Brakujące ogniwo: komórki bakteryjne i komórki ludzkie

Zespół naukowców z Uniwersytetu Nagoya w Japonii być może odkrył brakujące ogniwo między komórkami bakteryjnymi a komórkami zwierzęcymi i roślinnymi, w tym ludzkimi. Nazwali je tubuliną Odyna.

Pochodzenie tubuliny jest kluczowe dla zrozumienia procesu eukarogenezy, czyli momentu, w którym komórki zwierzęce i roślinne oddzielają się od bakterii. W komórkach zwierzęcych i roślinnych tubulina tworzy mikrotubule, które mają kluczowe znaczenie dla ich wewnętrznej organizacji. Tubulina wspiera komórkę, nadając jej strukturę, kształt i wewnętrzną organizację. Ponieważ jest ona tak niezbędna dla komórki, odkrycie pochodzenia tubuliny byłoby znaczącym krokiem w zrozumieniu, w jaki sposób złożone komórki zwierząt i roślin powstały z pojedynczych komórek bakterii.

Archeony z nadtypu Asgard Archaea mają kluczowe znaczenie dla tych badań, ponieważ naukowcy uważają je za najbliższe jednokomórkowe krewniaki komórek zwierzęcych i roślinnych. Chociaż te mikroskopijne jednokomórkowe organizmy wyglądają jak bakterie, różnią się pod względem budowy genetycznej i struktury komórkowej. Dlatego też, jako pośrednik między bakteriami a komórkami zwierzęcymi/roślinnymi, naukowcy regularnie wykorzystują je do zrozumienia ewolucji cech komórek zwierzęcych/roślinnych.

W badaniu opublikowanym w Science Advances grupa kierowana przez Akihiro Naritę, profesora nadzwyczajnego Wydziału Nauk Biologicznych Uniwersytetu Nagoya, Graduate School of Science, we współpracy z Tokyo Institute of Technology, Okayama University oraz Earth-Life Science Institute, wykorzystała promieniowanie rentgenowskie do zbadania białka homologicznego tubuliny pochodzącego z archeona Odinarchaeota, którego nazwa pochodzi od Odyna, boga z mitologii norweskiej.

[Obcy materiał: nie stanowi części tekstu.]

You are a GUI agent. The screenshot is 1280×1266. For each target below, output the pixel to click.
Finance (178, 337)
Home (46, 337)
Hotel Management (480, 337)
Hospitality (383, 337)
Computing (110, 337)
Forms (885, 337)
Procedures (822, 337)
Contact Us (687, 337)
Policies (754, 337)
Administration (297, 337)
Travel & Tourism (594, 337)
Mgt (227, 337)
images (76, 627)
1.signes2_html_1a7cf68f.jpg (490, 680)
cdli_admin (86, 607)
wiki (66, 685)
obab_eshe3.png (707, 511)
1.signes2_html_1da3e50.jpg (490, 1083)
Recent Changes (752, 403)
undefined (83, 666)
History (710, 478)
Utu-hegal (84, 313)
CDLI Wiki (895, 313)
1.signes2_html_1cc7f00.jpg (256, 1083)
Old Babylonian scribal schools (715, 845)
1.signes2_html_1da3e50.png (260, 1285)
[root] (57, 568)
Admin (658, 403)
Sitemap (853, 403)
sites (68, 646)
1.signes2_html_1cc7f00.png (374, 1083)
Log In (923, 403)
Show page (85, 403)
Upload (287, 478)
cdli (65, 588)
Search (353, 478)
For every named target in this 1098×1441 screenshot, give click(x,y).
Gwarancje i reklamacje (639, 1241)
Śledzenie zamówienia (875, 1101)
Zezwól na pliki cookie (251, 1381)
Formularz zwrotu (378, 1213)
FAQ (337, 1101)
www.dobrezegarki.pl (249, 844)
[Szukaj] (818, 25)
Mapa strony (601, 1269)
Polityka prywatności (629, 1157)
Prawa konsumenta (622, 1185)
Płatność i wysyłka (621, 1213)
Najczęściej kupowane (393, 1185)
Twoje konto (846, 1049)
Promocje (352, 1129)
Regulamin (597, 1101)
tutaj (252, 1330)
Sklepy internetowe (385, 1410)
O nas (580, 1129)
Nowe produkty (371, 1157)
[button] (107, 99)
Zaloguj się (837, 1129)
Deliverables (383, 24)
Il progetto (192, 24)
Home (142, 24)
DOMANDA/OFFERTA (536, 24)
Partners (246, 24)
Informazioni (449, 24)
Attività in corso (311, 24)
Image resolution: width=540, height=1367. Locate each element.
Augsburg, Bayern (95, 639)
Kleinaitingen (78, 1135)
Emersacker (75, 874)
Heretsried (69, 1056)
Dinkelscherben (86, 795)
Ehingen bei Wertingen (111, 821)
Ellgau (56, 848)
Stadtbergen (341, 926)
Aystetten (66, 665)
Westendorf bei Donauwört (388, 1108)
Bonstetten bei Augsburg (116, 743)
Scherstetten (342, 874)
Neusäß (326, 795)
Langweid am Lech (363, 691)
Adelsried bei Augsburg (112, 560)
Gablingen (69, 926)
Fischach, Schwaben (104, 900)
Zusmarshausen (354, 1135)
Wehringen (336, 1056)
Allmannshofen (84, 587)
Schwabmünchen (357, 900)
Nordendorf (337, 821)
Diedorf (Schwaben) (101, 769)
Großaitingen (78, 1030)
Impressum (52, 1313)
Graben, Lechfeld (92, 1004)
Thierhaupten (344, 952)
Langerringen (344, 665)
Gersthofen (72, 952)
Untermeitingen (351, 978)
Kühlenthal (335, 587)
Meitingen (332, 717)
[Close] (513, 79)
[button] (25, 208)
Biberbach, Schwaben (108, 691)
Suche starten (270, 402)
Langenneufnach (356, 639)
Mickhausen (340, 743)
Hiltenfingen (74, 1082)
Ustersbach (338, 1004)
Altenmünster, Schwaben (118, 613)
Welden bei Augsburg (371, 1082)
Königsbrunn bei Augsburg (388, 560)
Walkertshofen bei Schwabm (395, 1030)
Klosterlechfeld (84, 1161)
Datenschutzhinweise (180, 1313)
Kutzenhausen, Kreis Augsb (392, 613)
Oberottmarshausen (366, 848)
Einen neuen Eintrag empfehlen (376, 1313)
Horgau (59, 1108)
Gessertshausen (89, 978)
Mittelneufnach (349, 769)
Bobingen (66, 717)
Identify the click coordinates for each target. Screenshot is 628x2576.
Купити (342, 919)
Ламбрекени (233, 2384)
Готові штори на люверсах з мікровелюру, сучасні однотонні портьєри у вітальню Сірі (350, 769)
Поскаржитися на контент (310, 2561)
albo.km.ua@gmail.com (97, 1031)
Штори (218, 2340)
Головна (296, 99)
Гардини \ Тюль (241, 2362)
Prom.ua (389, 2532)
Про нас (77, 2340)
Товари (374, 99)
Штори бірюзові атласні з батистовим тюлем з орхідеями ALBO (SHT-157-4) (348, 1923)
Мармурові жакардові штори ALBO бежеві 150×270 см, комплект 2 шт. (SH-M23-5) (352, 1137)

„Jego struktura włókien była zaskakująca. Średnica wynosiła 100 nanometrów, czyli była znacznie szersza niż w przypadku mikrotubul u eukariotów” – wyjaśnia Narita. „Architektura również była wyjątkowa. Cząsteczki polimeryzują w łuki, które następnie łączą się w przypominającą wić spiralę. Możemy postrzegać tę strukturę jako pośrednią w ewolucji pomiędzy FtsZ, homologiem tubuliny bakteryjnej, która również polimeryzuje w pierścienie, a tubuliną występującą w komórkach roślinnych i zwierzęcych. ’

Grupa profesora Narity wyjaśniła również, w jaki sposób tubulina mogła wyewoluować. Postawili hipotezę, że pojawiła się ona przed powstaniem komórek roślinnych i zwierzęcych. Segregacja chromosomów o coraz większych rozmiarach i powiększanie się rozmiarów komórek podczas eukarogenezy mogły wymagać rozwoju sztywniejszych kanalików do pokonywania coraz większych odległości między komórkami i/lub zwiększania ich ładunku. Mogło to wywołać presję ewolucyjną, która sprzyjała przejściu od elastycznego typu do sztywniejszego, równoległego wzoru protowłókien spotykanego w mikrotubulach.

Profesor Narita jest podekscytowany konsekwencjami swoich odkryć. Mówi: „Uważamy za bardzo prawdopodobne, że mikrotubule są środkiem procesu ewolucji. To odkrycie ujawnia część tego, jak powstały eukarionty – w tym my”.